Pfizer (PFE) plans to lay off 16,300 more employees as it grapples with declining sales of Lipitor, its best-selling cholesterol product, and attempts to meet savings targets promised to Wall Street. Lipitor sales reps will begin to receive phone calls about their fate this week, according to Pharmalot.

Pfizer is also in the process of a massive transfer of wealth from its 23,000 retirees -- and those about to retire in the next few years -- to itself. That has saved Pfizer $534 million in healthcare expenditures and reduced liabilities since 2009.

In its quarterly 10-Q disclosure to the SEC (page 10), Pfizer said that a "cost-reduction and transformation" plan put in place in 2005 has targeted 55,400 jobs, of which 39,100 have been terminated. That means 16,300 are yet to come. The company has spent $856 million on "employee termination costs" this year, up from $576 million through the first half of last year, and $1.9 billion in total costs associated with the company's cost reduction initiatives.

It's all part of CEO Ian Read's promise to investment analysts in June to lop an extra $500 million in savings from 2011 and another $1 billion in 2012.

At the same time, as reported on BNET last week, Pfizer has axed much of its post-retirement health benefits for retirees over the age of 65, leaving them dependent on Medicare.

Pfizer puts on a cap
Those cuts occurred because of a 1993 decision to cap retiree health benefits for many employees of "legacy" companies acquired by Pfizer, such as Monsanto and Pharmacia. At the time, the cap was estimated to be 140 percent of the full cost of insuring a retiree, and Upjohn, one of the companies acquired by Pfizer, told its employees that the cap may become "obsolete" in future due to changes in U.S. healthcare law. Those changes never came, however, and in 2003 Pfizer employees received this memo, telling them the company was "pleased" to announce the cap had been reached and that in 2004 onward they would have to pay a small monthly premium to make up the shortfall.

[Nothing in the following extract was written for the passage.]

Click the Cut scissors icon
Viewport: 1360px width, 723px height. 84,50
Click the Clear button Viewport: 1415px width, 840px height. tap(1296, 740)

Over the years, that premium has grown and -- according to emails from former CEO Jeff Kindler and his HR staff obtained by BNET -- now forms the majority of the cost of insuring a Pfizer retiree for one year. This chart shows how the $11,700 that Pfizer pays toward the insurance of a retiree and their spouse is now about half of the actual cost of the insurance, which is $22,028, per Kindler's emails and HR documents obtained by BNET:


An accounting rule?
In the 2003 letter, Pfizer presented the cap as if it were a change in accounting rules that was beyond its control. It said:

In 1993, Pharmacia & Upjohn began complying with a Financial Accounting Standards Board (FASB) rule that changed the corporate accounting procedures for post-retirement benefit expenses other than pension expenses.
The rule required companies to accurately accrue anticipated medical expenses for its retiree health benefits. According to the 1993 memo, this "resulted in a decrease of approximately $234 million in our reported 1992 net earnings after taxes." So P&U -- another Pfizer acquisition -- chose to comply with the rule by ending further spending on health benefits.

Pfizer further chose not to add cost-of-inflation increases to the cap as it had been doing until 2004. That saved the company $326 million in stemmed losses to its employee benefit trusts and reduced its post-retirement liabilities by $208 million through 2010, according to page 53 of Pfizer's annual report. Now former retirees are footing half their healthcare bill, and Pfizer gets to keep about $534 million a year it previously promised to spend on its former workers.

The policy is unlikely to be reversed because a federal tax break on prescription drug coverage provided by employers comes to an end in 2013, making employer-based health coverage even more expensive.